++++ Data records
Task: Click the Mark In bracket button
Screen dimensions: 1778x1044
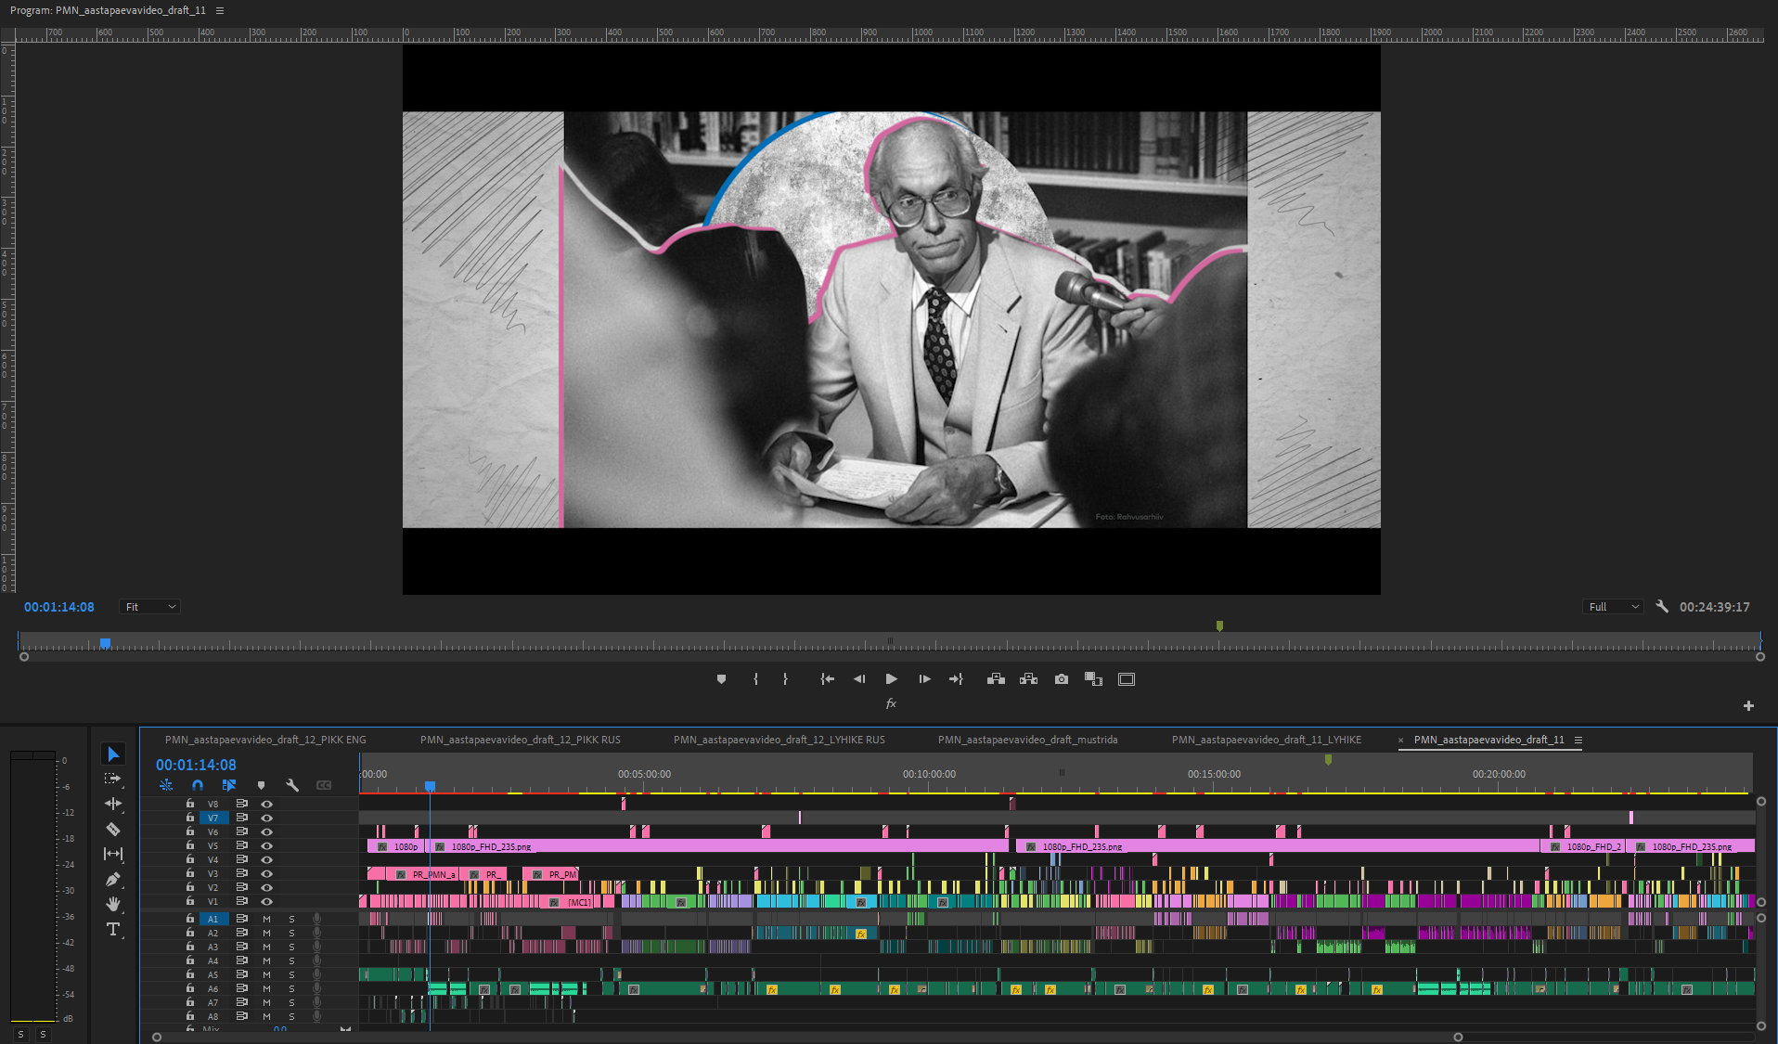Action: [x=755, y=679]
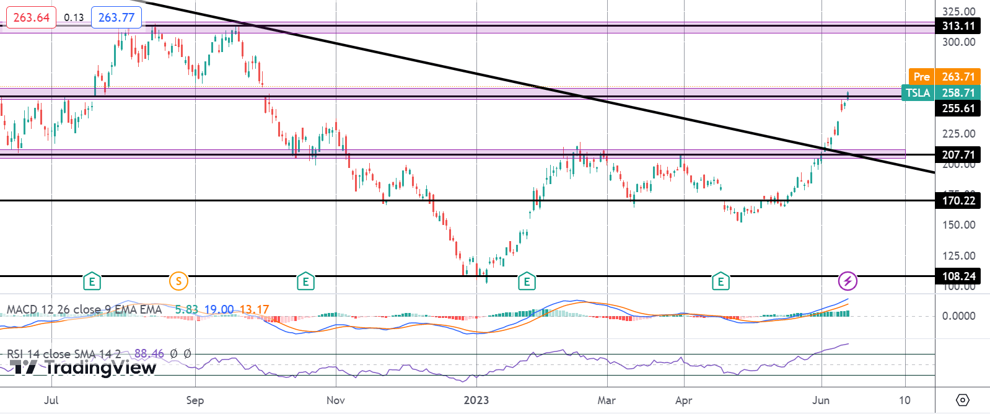Click the red sell price 263.64

coord(31,17)
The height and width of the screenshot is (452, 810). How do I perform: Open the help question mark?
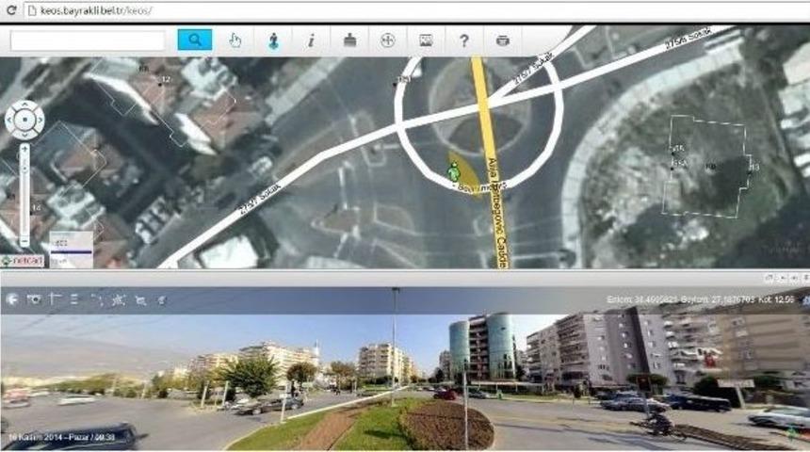tap(463, 40)
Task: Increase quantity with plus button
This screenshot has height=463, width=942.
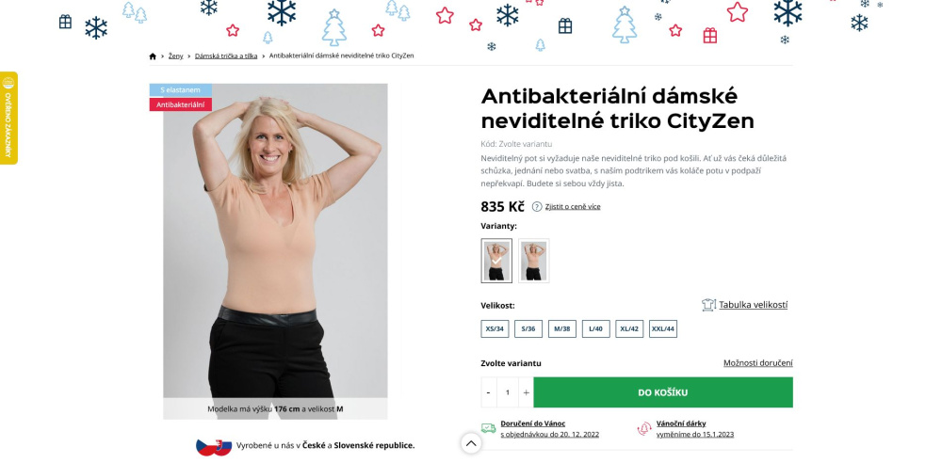Action: tap(526, 392)
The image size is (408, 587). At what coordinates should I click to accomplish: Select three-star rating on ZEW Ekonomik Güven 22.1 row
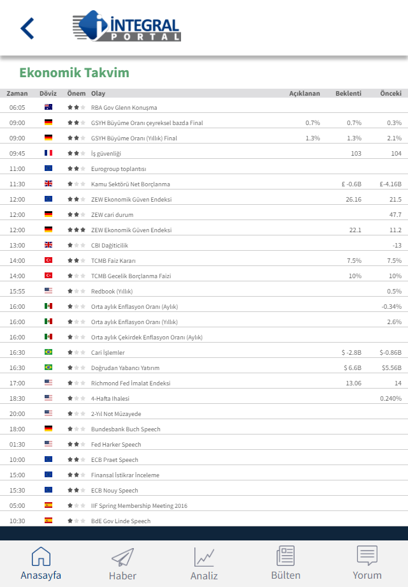[76, 230]
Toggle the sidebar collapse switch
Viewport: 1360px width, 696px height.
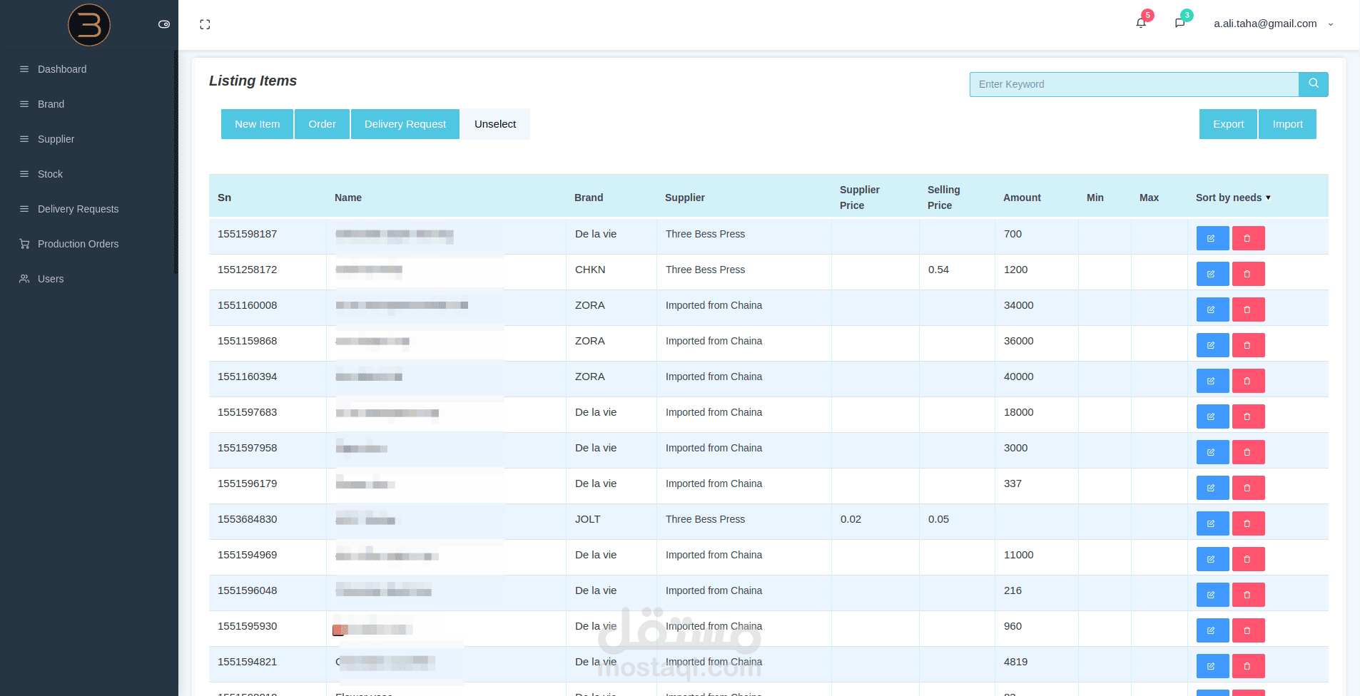click(x=164, y=24)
++++++++
• _Problem statement_:
Convert the records, starting at the line that contains "Toggle the sidebar collapse switch" and ending at the end of the records, into a numbered list, leaving out blank lines and the pictures.

• _Reply to the exercise_:
1. Toggle the sidebar collapse switch
2. Viewport: 1360px width, 696px height.
3. click(x=164, y=24)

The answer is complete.